最後にもっとも重要なのは家族である。留学するのは自分の仕事のためであり、妻(もしくは夫)がそれを理解してくれるからこそ可能なのである。自分は朝から夜中まで仕事を頑張ればいいが、日本にいる時より一緒に過ごす時間が少なくなる、言葉も通じない、友人もいない、そんな環境に置かれ、最も大変な思いをするのはパートナーである。留学先の国柄、言語、日本人の在住環境、子供達の教育など様々な面を考慮し、予想される困難をパートナーが真に受け入れ、留学の意味を理解してくれてこそ、はじめて留学が可能になる。

驚くことに、アサン病院は一流施設であるにも関わらず海外留学者がいなかった。正確には数ヶ月から半年程度のスパンでの短期、中期留学者はいたが、自分のような2年以上の期間で留学を経験した人はおらず、アサン側にとっても未経験であった。当時は韓国語が話せない状況であったにも関わらず、自分にとってはそのような状況こそがベストであったし、この原稿を書いている現在もその思いは変わらない。リスクこそチャンスであり、その姿勢こそが最も重要なのではないだろうか。そして、アサン病院は中堅からスタッフ向けのワークショップ(ACT program)をほぼ毎月行っており、それが非常に教育的だとの評判であったので、留学前に無理を押して参加させてもらった。インターベンションのA to Zまでの講義を英語で朝から夕方まで4日間行うものであった。自分がそれまで行ってきた治療はどんなエビデンスがあったのか、なかったのか、それまでのストラテジーが正しかったのか、(狭窄、閉塞を治療<虚血性心疾患を治療<

患者を治療)、世界の新たなトレンドは?など非常に衝撃的であったが、それ以上に楽しい知的興奮を感じた。特に、アサンのリーダーであるS.J. Park先生からは強い情熱を感じ、ここで留学をしたいと即決、そのワークショップで面談をさせてもらい、留学について相談を始めたのだった。そして何よりも、韓国、アサンでの留学に同意、背中を後押ししてくれた妻の存在が最も大きい。欧米であれば英語がある程度は通じ、西洋文化圏での生活も楽しめる面もあるであろう。しかし隣国の韓国では英語は(日本よりは通じるが)当然通じず、海外生活はどこまで楽しめるかは未知数である。留学、自分のバックグラウンドまで含めて後押ししてくれた妻には今も感謝している。

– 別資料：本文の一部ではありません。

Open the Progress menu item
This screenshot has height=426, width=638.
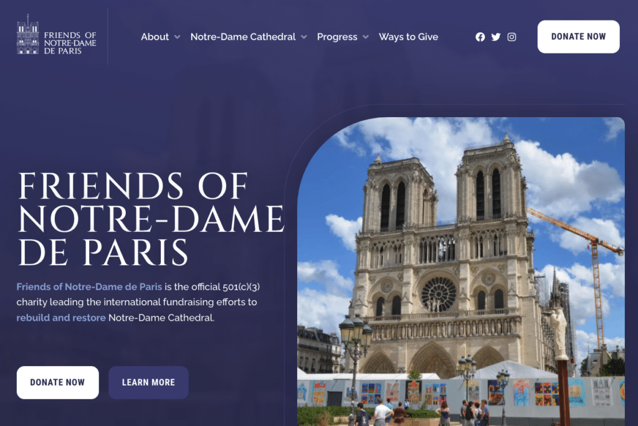pyautogui.click(x=337, y=37)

留学にあたっては、留学するという決意、留学先の決断、家族との同意以外にも経済面での負担が障害となる。海外一流施設が位置する場所は往々にして都心部であり、物価は総じて高い。韓国の治安は問題ないが、欧米では安全もお金で買うような場所も多いときく。子供がいるとなれば教育にかかる費用も無視できない。自分の場合、何とかなるだろうと楽観視していたが、見通しが甘かったと痛感したこともあった。しかし、留学は多額の金銭的代償を払ってでも行う価値のあることであり、更に言えば真の贅沢だとさえ思う。日本での上下左右の関係から切り離され、ゼロから新たな環境でチャレンジする、異国で家族と力を合わせて生活する、今までの価値観が一度ばらばらになり、本当に何が好きで何をしたいのか、新たに構築する最後のチャンスである。留学に対する決意さえあれば、誰から、どんなサポートを得てでも行うべきだと考える。